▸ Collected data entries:
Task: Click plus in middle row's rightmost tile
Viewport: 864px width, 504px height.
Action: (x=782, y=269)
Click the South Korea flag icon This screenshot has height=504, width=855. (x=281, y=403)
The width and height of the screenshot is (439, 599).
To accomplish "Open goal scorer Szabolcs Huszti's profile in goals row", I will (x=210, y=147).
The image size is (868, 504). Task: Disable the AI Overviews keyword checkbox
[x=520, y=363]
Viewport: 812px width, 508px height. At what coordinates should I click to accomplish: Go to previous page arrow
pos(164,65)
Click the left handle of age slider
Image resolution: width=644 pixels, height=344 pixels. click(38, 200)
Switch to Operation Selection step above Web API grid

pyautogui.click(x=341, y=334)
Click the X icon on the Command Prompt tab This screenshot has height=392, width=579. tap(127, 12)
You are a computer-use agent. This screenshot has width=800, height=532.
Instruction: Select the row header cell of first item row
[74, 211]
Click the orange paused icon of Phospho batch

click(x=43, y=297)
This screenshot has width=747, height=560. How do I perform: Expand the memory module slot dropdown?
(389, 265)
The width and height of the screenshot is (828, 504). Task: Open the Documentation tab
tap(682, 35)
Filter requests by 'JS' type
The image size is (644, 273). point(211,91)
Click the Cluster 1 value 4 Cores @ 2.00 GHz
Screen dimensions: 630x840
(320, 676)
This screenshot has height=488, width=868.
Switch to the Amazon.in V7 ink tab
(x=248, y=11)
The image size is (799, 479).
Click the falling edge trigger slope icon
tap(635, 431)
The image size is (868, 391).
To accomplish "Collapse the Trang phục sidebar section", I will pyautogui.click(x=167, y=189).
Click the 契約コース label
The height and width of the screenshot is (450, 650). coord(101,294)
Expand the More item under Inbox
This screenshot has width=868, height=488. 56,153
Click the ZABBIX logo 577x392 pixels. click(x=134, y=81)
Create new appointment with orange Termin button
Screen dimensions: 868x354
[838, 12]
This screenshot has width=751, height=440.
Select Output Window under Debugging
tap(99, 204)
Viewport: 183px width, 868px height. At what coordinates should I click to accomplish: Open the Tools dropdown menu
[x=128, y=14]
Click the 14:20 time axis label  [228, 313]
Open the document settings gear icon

▸ What you are asked to do: Write out each entry again, word for word.

▸ The answer:
Task: Click plus in middle row's rightmost tile
Viewport: 864px width, 504px height.
Action: (x=782, y=269)
Click the South Korea flag icon This screenshot has height=504, width=855. (x=281, y=403)
The width and height of the screenshot is (439, 599).
To accomplish "Open goal scorer Szabolcs Huszti's profile in goals row", I will (x=210, y=147).
The image size is (868, 504). Task: Disable the AI Overviews keyword checkbox
[x=520, y=363]
Viewport: 812px width, 508px height. At what coordinates should I click to accomplish: Go to previous page arrow
pos(164,65)
Click the left handle of age slider
Image resolution: width=644 pixels, height=344 pixels. click(38, 200)
Switch to Operation Selection step above Web API grid

pyautogui.click(x=341, y=334)
Click the X icon on the Command Prompt tab This screenshot has height=392, width=579. tap(127, 12)
You are a computer-use agent. This screenshot has width=800, height=532.
Instruction: Select the row header cell of first item row
[74, 211]
Click the orange paused icon of Phospho batch

click(x=43, y=297)
This screenshot has width=747, height=560. How do I perform: Expand the memory module slot dropdown?
(389, 265)
The width and height of the screenshot is (828, 504). Task: Open the Documentation tab
tap(682, 35)
Filter requests by 'JS' type
The image size is (644, 273). point(211,91)
Click the Cluster 1 value 4 Cores @ 2.00 GHz
Screen dimensions: 630x840
(320, 676)
This screenshot has height=488, width=868.
Switch to the Amazon.in V7 ink tab
(x=248, y=11)
The image size is (799, 479).
Click the falling edge trigger slope icon
tap(635, 431)
The image size is (868, 391).
To accomplish "Collapse the Trang phục sidebar section", I will pyautogui.click(x=167, y=189).
Click the 契約コース label
The height and width of the screenshot is (450, 650). coord(101,294)
Expand the More item under Inbox
This screenshot has width=868, height=488. 56,153
Click the ZABBIX logo 577x392 pixels. click(x=134, y=81)
Create new appointment with orange Termin button
Screen dimensions: 868x354
[838, 12]
This screenshot has width=751, height=440.
Select Output Window under Debugging
tap(99, 204)
Viewport: 183px width, 868px height. At what coordinates should I click to accomplish: Open the Tools dropdown menu
[x=128, y=14]
Click the 14:20 time axis label  [228, 313]
Open the document settings gear icon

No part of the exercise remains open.